Raw data: Begin

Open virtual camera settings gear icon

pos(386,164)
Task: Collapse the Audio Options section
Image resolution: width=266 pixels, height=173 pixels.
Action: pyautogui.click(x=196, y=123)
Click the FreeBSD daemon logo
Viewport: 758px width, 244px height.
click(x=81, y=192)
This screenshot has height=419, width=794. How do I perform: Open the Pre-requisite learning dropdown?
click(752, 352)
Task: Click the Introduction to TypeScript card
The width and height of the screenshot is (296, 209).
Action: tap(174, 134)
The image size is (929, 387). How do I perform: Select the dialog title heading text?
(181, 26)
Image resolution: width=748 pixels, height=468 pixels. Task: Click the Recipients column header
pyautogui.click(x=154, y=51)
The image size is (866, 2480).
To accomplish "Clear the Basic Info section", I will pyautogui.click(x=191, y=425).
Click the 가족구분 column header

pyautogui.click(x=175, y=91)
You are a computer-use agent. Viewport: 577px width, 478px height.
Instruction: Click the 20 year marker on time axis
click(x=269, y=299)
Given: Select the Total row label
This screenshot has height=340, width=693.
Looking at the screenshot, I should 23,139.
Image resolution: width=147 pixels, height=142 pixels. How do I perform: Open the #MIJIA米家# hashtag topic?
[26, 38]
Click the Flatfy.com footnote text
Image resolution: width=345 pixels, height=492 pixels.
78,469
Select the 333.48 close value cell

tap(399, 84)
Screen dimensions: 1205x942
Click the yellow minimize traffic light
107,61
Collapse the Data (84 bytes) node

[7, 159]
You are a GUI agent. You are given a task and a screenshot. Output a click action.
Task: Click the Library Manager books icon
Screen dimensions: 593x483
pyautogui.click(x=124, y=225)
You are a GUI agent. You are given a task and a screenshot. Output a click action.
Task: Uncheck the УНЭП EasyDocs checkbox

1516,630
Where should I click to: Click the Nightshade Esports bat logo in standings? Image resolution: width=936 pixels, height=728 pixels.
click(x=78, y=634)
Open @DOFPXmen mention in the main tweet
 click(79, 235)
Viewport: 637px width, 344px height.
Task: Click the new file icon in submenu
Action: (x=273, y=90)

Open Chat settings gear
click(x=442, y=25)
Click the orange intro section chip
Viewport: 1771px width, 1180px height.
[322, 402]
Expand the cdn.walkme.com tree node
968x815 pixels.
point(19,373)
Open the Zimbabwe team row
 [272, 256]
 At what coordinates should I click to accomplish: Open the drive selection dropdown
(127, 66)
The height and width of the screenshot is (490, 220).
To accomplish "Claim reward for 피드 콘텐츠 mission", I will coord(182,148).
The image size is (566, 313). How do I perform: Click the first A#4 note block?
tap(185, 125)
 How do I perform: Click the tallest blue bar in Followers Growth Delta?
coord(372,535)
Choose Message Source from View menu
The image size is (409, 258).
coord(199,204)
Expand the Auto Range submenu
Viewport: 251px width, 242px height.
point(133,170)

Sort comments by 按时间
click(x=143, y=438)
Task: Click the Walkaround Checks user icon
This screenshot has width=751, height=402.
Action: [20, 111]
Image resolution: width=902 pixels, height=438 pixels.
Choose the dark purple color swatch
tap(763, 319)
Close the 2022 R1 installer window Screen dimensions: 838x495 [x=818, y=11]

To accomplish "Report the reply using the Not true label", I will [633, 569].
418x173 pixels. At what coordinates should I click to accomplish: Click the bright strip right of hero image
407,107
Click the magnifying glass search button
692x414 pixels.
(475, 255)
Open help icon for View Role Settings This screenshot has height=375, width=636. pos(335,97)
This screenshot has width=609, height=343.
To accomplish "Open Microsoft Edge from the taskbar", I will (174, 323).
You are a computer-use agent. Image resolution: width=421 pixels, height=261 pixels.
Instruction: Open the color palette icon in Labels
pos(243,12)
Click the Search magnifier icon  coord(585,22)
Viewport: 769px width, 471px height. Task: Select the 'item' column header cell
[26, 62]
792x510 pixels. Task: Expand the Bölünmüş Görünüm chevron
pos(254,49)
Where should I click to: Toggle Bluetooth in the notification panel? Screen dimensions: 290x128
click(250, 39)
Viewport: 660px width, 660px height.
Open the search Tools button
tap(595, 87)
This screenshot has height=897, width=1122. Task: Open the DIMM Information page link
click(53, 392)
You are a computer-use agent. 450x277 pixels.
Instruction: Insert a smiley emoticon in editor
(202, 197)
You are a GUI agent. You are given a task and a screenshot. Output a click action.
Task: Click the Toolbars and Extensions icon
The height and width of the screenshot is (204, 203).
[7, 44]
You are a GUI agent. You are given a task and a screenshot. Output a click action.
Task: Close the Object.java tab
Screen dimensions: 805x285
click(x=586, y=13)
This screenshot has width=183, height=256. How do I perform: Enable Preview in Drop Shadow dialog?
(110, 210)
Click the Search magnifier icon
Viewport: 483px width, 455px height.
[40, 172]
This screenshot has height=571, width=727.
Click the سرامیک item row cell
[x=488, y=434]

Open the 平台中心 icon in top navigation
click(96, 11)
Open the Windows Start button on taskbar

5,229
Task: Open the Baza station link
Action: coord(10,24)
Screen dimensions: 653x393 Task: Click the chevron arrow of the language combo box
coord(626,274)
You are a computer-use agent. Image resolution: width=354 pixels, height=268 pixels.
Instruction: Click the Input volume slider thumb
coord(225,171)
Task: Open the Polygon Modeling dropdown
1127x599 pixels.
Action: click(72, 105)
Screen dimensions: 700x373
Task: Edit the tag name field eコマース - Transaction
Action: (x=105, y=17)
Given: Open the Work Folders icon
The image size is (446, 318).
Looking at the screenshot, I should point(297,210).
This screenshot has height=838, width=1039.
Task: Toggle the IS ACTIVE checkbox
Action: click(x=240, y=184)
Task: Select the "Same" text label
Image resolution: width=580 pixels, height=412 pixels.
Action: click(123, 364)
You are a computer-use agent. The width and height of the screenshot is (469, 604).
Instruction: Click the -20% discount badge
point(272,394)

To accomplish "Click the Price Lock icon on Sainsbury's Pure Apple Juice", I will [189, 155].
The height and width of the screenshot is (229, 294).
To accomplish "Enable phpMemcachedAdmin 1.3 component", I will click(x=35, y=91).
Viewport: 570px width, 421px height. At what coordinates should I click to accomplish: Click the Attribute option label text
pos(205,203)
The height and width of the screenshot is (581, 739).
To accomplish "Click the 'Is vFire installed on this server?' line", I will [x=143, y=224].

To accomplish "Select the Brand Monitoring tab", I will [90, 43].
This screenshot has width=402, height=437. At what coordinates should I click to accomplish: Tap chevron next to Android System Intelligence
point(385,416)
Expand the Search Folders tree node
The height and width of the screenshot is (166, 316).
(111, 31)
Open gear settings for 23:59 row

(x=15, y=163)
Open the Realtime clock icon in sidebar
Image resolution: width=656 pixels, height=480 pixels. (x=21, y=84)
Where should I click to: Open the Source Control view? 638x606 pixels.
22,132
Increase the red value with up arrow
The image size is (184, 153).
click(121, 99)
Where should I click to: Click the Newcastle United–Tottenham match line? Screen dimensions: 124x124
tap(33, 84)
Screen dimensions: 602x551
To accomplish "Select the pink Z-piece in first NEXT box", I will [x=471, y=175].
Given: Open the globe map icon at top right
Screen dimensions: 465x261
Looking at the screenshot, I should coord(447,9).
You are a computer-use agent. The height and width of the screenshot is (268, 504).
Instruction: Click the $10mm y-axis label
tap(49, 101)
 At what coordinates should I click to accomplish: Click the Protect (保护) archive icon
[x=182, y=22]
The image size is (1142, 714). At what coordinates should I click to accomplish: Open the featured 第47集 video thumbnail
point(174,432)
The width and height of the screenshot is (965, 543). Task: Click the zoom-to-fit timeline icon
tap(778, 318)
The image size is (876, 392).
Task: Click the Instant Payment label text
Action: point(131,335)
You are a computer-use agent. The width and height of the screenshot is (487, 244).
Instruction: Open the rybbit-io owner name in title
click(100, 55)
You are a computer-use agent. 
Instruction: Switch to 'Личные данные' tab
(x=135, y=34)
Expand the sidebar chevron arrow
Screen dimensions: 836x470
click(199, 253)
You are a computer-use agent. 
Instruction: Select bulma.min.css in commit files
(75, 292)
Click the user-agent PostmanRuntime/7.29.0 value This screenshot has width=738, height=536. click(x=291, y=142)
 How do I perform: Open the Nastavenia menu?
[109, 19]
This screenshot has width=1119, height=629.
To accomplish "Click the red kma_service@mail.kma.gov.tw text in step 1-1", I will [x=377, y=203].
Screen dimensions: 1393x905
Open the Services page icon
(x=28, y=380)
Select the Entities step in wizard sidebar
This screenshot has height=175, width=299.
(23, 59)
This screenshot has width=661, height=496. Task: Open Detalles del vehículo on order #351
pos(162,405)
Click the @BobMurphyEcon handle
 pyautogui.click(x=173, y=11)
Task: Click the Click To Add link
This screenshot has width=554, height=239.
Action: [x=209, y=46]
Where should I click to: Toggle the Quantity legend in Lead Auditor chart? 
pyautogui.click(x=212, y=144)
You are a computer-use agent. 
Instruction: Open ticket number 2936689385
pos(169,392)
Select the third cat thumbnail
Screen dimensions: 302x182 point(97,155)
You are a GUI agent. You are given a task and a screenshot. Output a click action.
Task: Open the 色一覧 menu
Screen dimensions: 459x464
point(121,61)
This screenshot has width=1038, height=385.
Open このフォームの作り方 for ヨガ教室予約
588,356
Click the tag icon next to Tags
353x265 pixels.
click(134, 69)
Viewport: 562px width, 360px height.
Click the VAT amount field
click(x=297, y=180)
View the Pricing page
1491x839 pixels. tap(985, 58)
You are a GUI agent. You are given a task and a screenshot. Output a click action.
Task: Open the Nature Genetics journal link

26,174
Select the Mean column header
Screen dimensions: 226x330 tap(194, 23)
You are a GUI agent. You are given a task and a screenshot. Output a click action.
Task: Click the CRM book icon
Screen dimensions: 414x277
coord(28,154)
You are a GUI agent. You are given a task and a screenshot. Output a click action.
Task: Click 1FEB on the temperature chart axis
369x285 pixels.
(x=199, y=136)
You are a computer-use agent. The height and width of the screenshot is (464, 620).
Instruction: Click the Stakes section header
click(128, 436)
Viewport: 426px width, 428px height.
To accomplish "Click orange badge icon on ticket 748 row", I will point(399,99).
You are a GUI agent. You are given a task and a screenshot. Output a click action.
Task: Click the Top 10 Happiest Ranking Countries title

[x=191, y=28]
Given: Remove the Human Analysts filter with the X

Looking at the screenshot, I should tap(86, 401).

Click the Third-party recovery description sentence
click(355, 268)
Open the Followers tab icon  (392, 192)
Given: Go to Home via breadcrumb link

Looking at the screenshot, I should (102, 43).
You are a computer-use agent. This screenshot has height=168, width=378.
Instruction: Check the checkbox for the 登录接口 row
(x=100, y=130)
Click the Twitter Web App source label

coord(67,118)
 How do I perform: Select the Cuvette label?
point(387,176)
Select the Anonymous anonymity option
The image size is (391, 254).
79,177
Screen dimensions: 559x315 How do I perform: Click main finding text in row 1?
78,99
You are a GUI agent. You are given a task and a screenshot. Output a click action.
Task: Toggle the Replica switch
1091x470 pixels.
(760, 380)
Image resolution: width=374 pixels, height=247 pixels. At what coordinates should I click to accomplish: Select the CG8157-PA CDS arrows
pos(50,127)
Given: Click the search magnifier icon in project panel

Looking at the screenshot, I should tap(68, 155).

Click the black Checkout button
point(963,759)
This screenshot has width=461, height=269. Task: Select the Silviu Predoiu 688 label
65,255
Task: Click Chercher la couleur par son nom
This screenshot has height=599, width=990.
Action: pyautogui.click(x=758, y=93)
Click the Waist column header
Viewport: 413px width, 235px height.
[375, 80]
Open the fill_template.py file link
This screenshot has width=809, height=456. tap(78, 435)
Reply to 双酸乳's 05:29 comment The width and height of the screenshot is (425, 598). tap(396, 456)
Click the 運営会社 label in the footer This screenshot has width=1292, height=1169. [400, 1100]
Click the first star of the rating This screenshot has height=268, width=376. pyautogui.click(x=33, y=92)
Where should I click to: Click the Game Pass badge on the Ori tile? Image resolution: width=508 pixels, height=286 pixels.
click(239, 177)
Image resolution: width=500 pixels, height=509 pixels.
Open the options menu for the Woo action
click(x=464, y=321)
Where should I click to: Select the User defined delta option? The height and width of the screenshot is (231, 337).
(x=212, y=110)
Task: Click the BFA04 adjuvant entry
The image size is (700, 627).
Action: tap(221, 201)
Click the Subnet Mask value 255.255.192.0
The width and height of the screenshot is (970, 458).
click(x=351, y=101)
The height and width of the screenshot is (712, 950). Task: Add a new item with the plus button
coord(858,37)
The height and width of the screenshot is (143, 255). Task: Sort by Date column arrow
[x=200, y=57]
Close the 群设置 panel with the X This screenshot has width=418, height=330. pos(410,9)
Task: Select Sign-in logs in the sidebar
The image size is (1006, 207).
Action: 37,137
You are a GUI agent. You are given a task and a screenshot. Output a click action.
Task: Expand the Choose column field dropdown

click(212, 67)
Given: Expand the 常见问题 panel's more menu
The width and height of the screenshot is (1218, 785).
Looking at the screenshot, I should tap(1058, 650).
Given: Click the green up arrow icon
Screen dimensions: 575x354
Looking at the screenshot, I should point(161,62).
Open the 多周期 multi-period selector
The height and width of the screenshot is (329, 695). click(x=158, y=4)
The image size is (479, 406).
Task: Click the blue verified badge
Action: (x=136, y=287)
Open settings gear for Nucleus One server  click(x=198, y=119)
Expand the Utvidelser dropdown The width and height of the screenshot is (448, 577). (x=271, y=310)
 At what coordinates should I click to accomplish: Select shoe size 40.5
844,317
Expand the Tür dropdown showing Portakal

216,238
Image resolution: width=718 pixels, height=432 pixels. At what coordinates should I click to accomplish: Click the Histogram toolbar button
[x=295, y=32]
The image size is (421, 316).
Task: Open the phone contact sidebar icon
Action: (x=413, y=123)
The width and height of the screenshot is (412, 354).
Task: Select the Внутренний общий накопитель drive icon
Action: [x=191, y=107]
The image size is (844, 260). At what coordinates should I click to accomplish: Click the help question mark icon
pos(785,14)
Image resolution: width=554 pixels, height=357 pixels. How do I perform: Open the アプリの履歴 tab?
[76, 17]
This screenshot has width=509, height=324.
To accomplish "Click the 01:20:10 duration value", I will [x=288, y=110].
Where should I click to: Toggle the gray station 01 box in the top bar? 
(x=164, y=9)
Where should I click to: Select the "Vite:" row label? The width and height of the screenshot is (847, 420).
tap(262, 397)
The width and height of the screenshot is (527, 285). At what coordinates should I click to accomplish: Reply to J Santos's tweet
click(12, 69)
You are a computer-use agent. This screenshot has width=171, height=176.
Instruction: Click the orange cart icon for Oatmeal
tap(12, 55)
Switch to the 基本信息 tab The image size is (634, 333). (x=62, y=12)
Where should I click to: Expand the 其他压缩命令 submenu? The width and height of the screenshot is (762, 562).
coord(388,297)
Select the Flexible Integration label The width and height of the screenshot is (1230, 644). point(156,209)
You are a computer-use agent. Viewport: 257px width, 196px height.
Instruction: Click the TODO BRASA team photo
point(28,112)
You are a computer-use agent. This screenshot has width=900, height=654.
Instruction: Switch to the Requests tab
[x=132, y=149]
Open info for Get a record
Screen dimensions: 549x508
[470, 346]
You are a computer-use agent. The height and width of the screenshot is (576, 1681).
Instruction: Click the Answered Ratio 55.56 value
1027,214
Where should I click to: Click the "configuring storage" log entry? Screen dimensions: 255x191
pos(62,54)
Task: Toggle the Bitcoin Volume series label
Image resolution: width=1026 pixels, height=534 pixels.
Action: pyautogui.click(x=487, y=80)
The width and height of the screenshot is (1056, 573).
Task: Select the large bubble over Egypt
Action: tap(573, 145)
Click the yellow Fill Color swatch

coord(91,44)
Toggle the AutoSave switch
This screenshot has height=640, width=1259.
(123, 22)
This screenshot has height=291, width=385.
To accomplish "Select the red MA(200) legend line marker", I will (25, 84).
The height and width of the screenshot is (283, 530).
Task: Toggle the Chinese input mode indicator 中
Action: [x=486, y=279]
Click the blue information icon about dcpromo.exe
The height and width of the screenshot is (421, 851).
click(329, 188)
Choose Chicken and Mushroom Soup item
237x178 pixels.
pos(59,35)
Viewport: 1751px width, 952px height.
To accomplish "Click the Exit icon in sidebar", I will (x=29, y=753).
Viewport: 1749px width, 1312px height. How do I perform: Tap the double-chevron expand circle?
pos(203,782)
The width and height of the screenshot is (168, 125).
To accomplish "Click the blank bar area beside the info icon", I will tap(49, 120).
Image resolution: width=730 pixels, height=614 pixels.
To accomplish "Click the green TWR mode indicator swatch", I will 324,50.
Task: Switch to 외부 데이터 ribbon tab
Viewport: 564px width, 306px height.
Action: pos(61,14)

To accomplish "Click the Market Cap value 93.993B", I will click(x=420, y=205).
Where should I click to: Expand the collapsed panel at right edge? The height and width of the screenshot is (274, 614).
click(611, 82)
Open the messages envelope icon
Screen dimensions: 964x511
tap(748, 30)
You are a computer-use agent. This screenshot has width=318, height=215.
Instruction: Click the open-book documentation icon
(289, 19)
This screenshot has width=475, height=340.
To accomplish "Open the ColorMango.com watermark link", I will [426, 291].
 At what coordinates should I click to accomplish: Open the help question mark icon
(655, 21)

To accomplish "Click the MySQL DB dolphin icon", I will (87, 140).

Raw data: End

To do: Print, without alteration, only the lines above between the one holding "Task: Toggle the Replica switch" and the one holding "Task: Click the BFA04 adjuvant entry", inclusive.

Task response:
Task: Toggle the Replica switch
1091x470 pixels.
(760, 380)
Image resolution: width=374 pixels, height=247 pixels. At what coordinates should I click to accomplish: Select the CG8157-PA CDS arrows
pos(50,127)
Given: Click the search magnifier icon in project panel

Looking at the screenshot, I should tap(68, 155).

Click the black Checkout button
point(963,759)
This screenshot has width=461, height=269. Task: Select the Silviu Predoiu 688 label
65,255
Task: Click Chercher la couleur par son nom
This screenshot has height=599, width=990.
Action: pyautogui.click(x=758, y=93)
Click the Waist column header
Viewport: 413px width, 235px height.
[375, 80]
Open the fill_template.py file link
This screenshot has width=809, height=456. tap(78, 435)
Reply to 双酸乳's 05:29 comment The width and height of the screenshot is (425, 598). tap(396, 456)
Click the 運営会社 label in the footer This screenshot has width=1292, height=1169. [400, 1100]
Click the first star of the rating This screenshot has height=268, width=376. pyautogui.click(x=33, y=92)
Where should I click to: Click the Game Pass badge on the Ori tile? Image resolution: width=508 pixels, height=286 pixels.
click(239, 177)
Image resolution: width=500 pixels, height=509 pixels.
Open the options menu for the Woo action
click(x=464, y=321)
Where should I click to: Select the User defined delta option? The height and width of the screenshot is (231, 337).
(x=212, y=110)
Task: Click the BFA04 adjuvant entry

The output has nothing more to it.